:: EXERCISE BRIEF ::
Only a number is wanted here. Tally the lines of the data that contain "agent".

:: AVAILABLE RECORDS ::
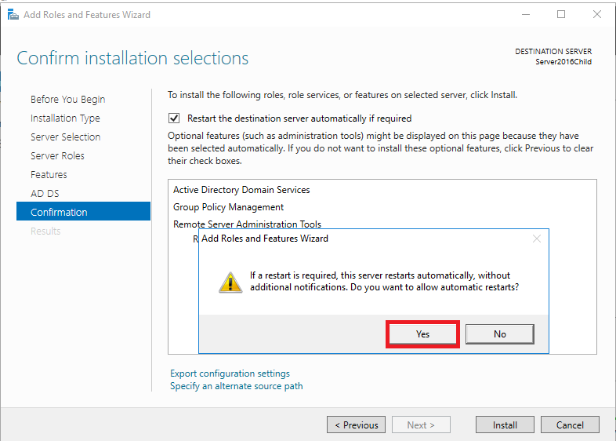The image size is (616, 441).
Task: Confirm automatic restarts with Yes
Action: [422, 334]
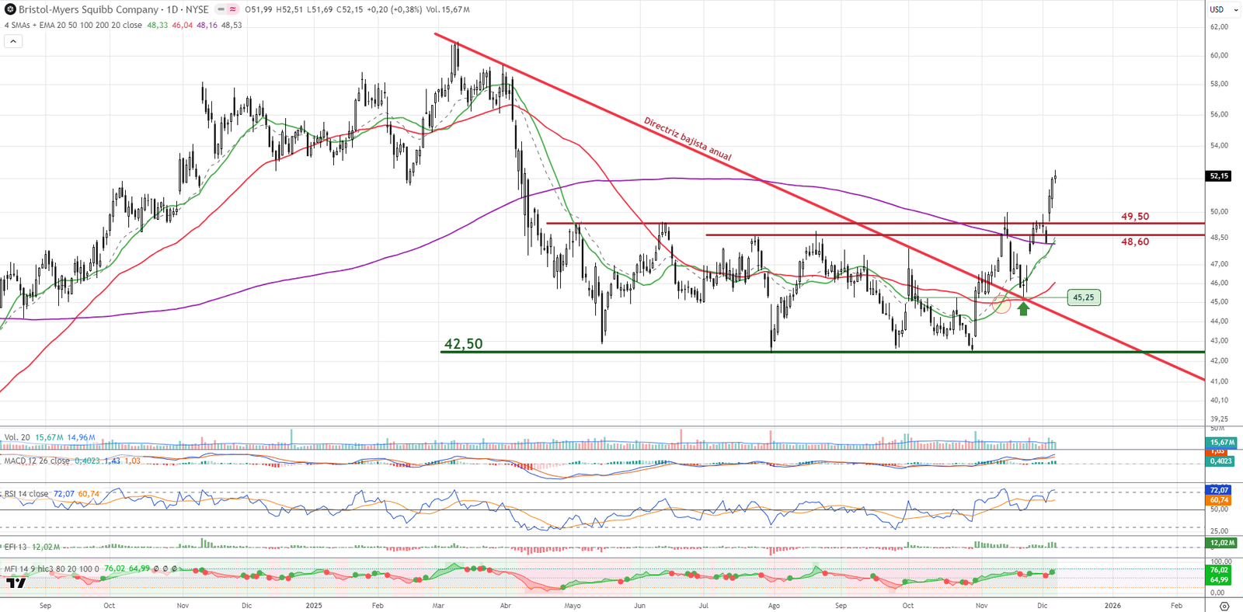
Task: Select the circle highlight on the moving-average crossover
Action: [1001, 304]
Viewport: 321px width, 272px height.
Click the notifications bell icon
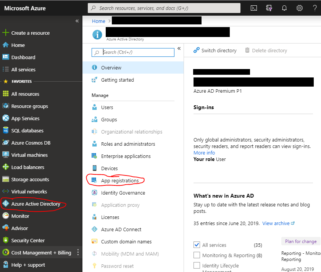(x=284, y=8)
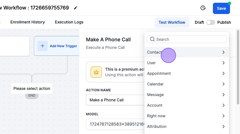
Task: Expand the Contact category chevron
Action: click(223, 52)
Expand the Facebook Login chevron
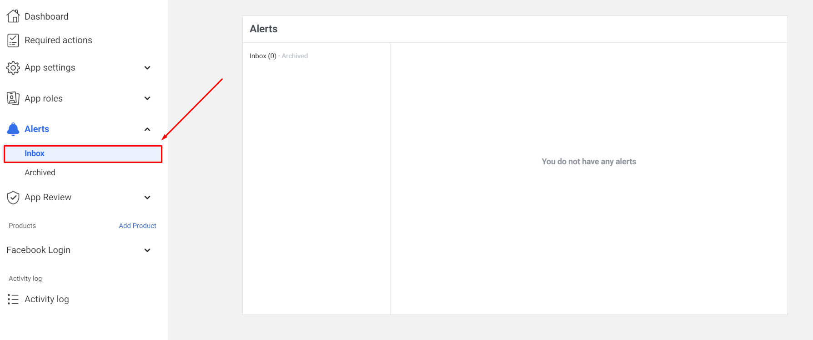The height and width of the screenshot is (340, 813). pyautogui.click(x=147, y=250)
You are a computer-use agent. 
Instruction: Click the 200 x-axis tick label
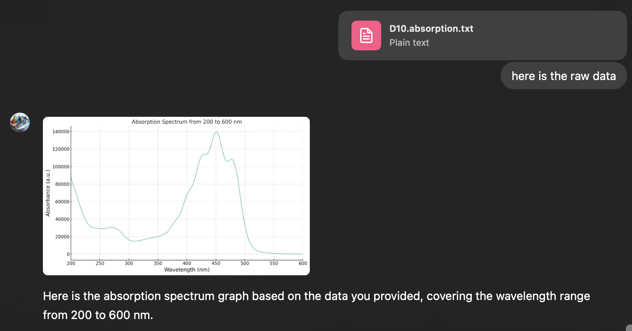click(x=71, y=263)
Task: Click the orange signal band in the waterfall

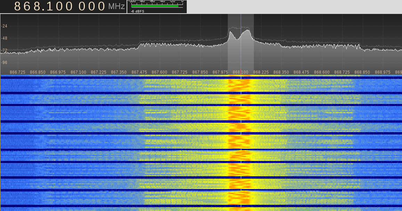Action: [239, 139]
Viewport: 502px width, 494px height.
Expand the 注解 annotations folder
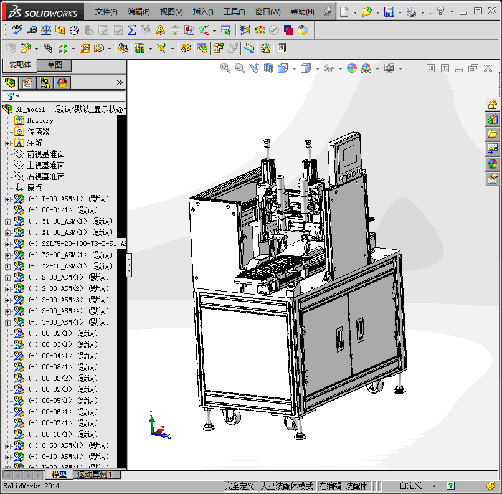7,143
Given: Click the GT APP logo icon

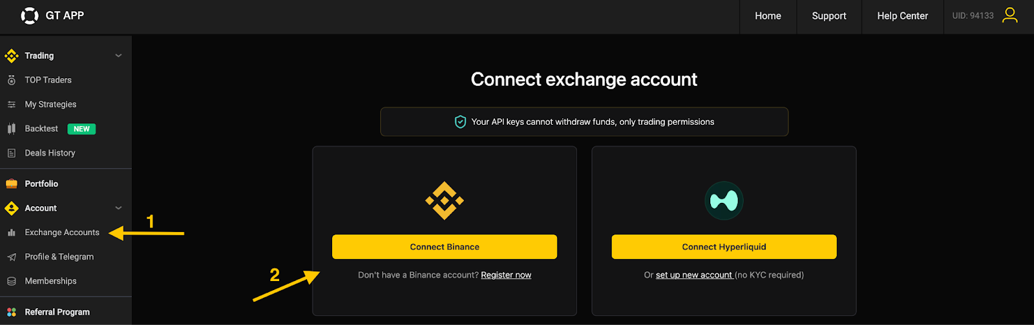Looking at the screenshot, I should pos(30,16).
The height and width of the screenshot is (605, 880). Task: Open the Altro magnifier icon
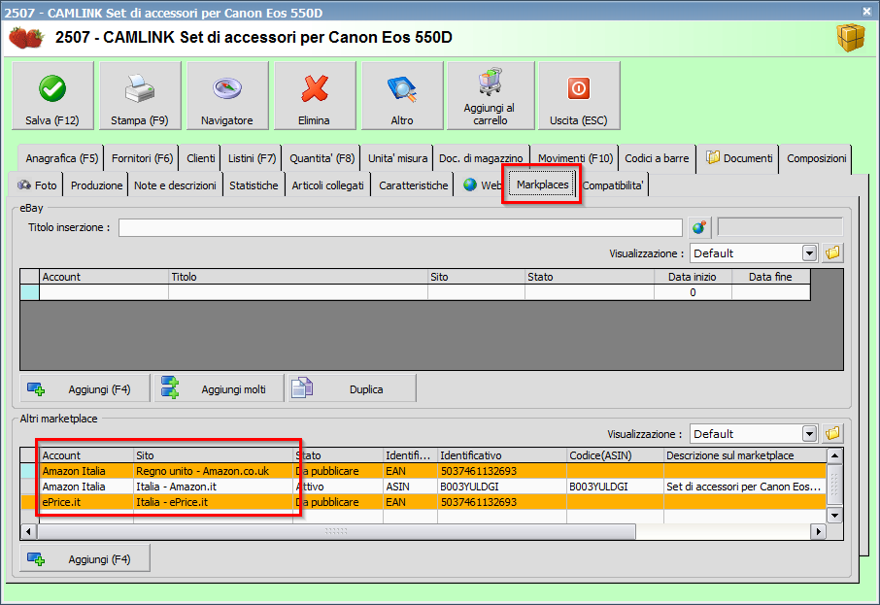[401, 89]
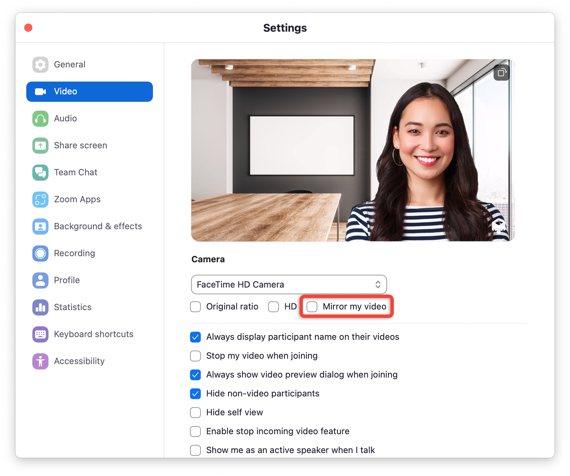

--

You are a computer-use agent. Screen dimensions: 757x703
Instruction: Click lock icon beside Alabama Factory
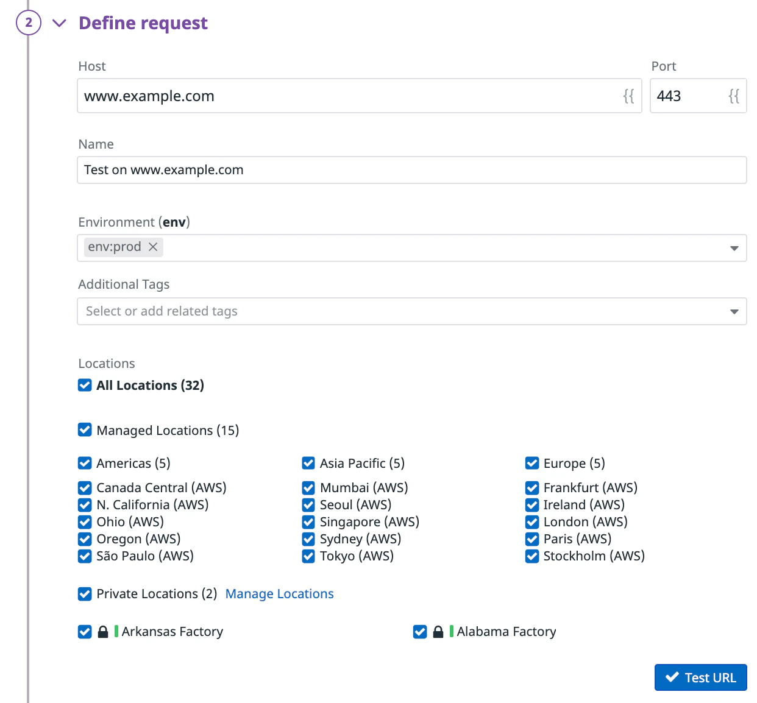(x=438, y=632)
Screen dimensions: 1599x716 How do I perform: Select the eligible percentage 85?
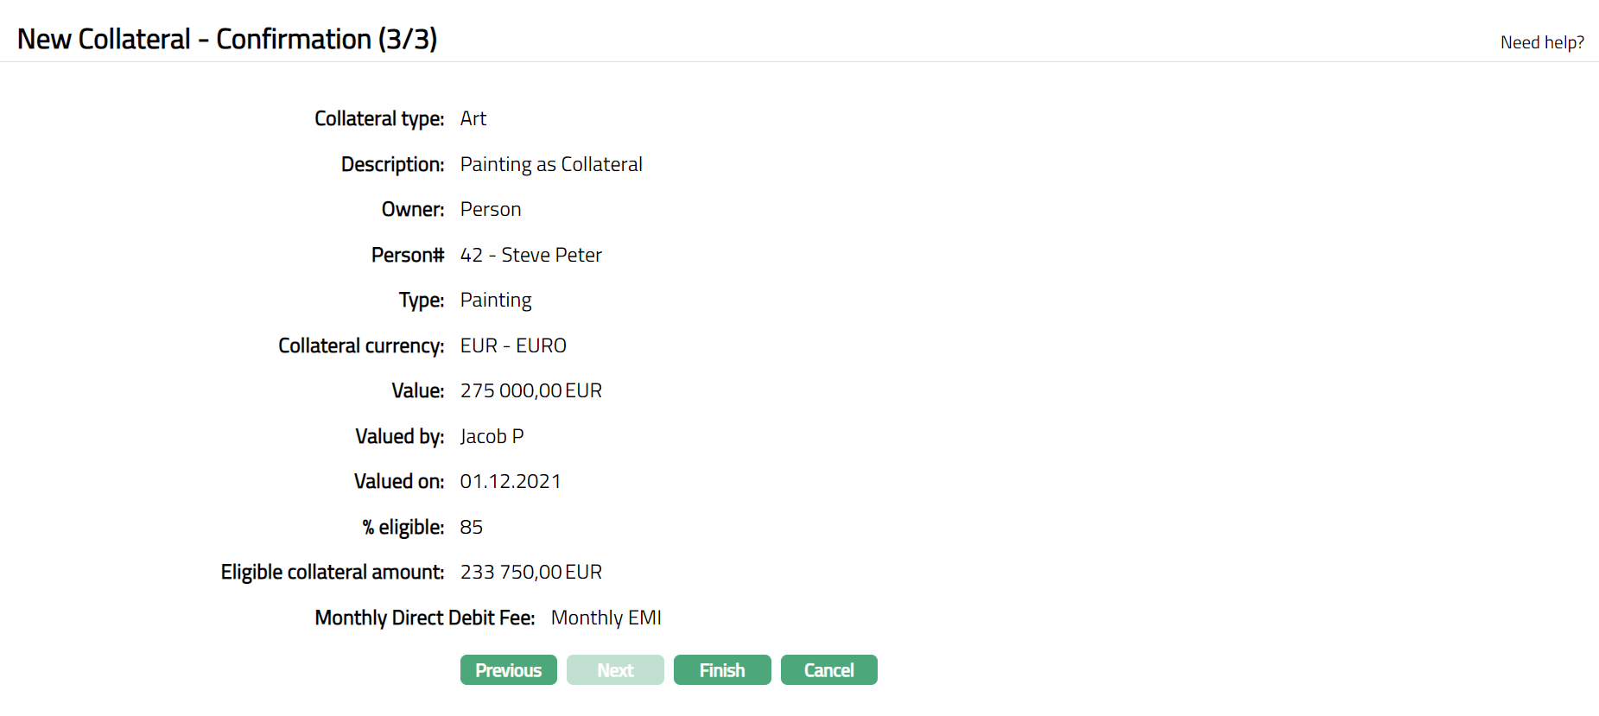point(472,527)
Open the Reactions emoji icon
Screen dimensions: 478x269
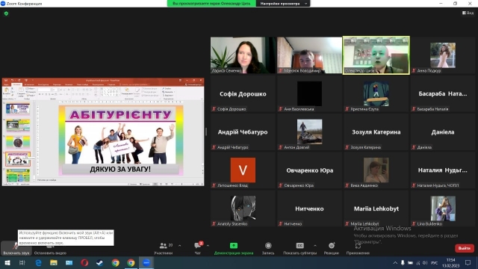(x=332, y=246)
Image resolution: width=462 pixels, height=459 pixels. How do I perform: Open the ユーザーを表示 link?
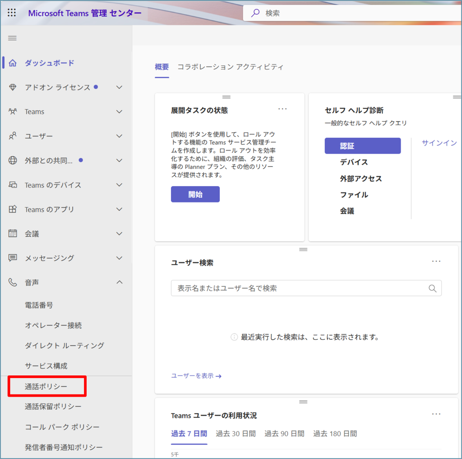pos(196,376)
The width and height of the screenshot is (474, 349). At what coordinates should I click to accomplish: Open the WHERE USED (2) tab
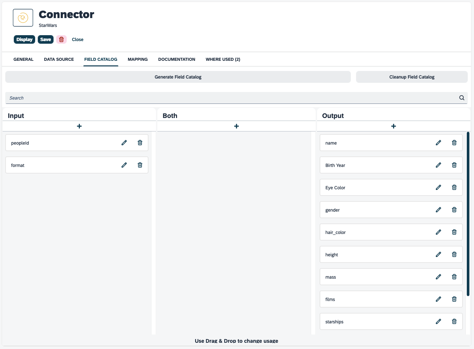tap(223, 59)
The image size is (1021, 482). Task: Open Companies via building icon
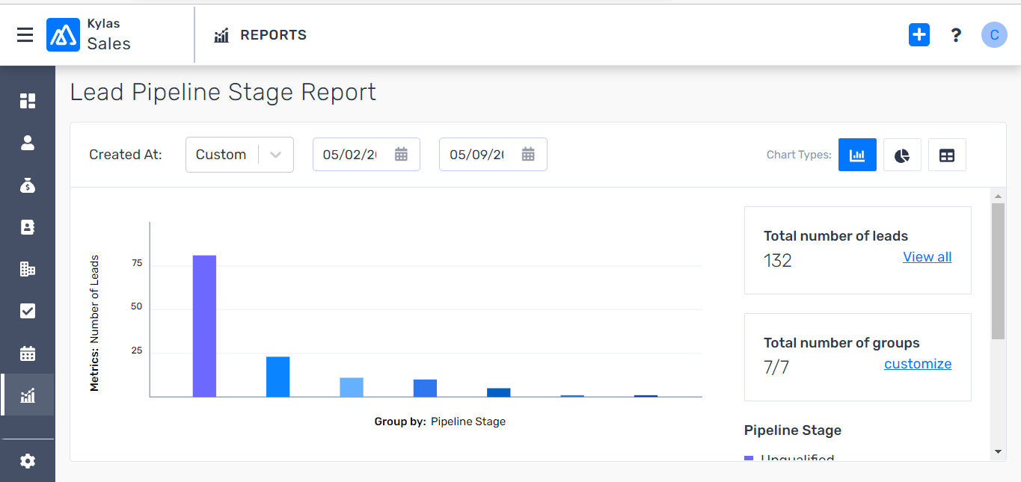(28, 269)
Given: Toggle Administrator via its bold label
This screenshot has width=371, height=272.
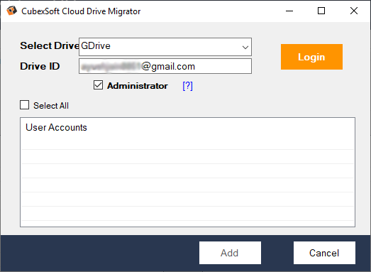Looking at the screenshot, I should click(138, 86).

:: WRITTEN REPLY ::
2